What is required =
Stopping at the line that holds "Given: Enable the Serveur DNS checkbox", repeat the lines below exactly, starting from the very first and including that final line.

Records supplied =
---+---

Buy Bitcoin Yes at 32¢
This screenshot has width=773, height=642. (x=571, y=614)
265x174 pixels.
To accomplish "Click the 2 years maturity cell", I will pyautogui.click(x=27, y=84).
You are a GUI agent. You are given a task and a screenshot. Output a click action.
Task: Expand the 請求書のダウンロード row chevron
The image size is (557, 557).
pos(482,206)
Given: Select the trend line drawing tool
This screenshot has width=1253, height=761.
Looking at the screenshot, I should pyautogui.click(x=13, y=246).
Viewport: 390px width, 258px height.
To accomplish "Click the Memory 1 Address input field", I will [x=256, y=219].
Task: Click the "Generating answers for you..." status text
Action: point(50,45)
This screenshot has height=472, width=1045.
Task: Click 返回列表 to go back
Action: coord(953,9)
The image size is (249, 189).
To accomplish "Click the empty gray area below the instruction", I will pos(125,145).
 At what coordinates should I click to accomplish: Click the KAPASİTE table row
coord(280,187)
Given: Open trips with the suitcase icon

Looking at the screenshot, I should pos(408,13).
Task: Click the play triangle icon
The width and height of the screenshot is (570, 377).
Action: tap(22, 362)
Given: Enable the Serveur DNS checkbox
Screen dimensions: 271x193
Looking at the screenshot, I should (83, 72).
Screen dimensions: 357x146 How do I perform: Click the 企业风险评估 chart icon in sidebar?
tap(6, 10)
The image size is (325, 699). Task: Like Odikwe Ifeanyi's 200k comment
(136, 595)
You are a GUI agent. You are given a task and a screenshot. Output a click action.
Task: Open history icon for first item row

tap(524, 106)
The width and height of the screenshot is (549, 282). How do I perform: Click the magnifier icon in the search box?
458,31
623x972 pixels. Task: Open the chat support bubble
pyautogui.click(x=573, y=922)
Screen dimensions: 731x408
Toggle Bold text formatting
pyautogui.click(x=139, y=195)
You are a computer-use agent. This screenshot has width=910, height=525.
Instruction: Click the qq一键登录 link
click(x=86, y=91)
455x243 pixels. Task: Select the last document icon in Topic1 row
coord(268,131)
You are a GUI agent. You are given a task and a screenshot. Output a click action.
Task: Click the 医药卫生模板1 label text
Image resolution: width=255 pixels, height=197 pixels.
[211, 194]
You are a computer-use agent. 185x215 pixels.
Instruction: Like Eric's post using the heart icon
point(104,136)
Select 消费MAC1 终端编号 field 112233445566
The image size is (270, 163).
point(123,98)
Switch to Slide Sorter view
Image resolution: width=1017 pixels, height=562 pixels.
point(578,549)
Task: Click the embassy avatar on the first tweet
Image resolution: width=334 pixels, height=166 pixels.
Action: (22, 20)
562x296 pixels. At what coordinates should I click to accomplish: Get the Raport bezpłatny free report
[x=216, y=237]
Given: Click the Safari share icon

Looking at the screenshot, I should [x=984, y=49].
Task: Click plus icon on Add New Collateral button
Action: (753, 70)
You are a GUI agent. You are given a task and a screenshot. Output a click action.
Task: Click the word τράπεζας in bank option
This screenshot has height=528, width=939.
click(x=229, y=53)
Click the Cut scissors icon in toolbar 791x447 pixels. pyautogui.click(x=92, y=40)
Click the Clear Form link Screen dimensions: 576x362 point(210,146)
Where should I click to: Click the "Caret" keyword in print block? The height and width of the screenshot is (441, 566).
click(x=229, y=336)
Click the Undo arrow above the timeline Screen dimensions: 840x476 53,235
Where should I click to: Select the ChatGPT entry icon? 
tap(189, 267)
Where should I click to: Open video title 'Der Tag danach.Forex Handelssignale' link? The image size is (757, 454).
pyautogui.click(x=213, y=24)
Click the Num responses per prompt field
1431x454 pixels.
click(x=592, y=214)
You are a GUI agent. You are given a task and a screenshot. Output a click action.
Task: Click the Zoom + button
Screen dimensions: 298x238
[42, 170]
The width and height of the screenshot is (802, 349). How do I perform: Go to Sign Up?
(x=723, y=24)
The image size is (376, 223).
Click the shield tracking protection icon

---+---

Expected output =
Buy Bitcoin Yes at 32¢
This screenshot has width=773, height=642. (x=571, y=614)
265x174 pixels.
To accomplish "Click the 2 years maturity cell", I will pyautogui.click(x=27, y=84).
You are a GUI agent. You are given a task and a screenshot. Output a click action.
Task: Expand the 請求書のダウンロード row chevron
The image size is (557, 557).
pos(482,206)
Given: Select the trend line drawing tool
This screenshot has width=1253, height=761.
Looking at the screenshot, I should pyautogui.click(x=13, y=246).
Viewport: 390px width, 258px height.
To accomplish "Click the Memory 1 Address input field", I will [x=256, y=219].
Task: Click the "Generating answers for you..." status text
Action: point(50,45)
This screenshot has height=472, width=1045.
Task: Click 返回列表 to go back
Action: coord(953,9)
The image size is (249, 189).
To accomplish "Click the empty gray area below the instruction", I will pos(125,145).
 At what coordinates should I click to accomplish: Click the KAPASİTE table row
coord(280,187)
Given: Open trips with the suitcase icon

Looking at the screenshot, I should pos(408,13).
Task: Click the play triangle icon
The width and height of the screenshot is (570, 377).
Action: tap(22, 362)
Given: Enable the Serveur DNS checkbox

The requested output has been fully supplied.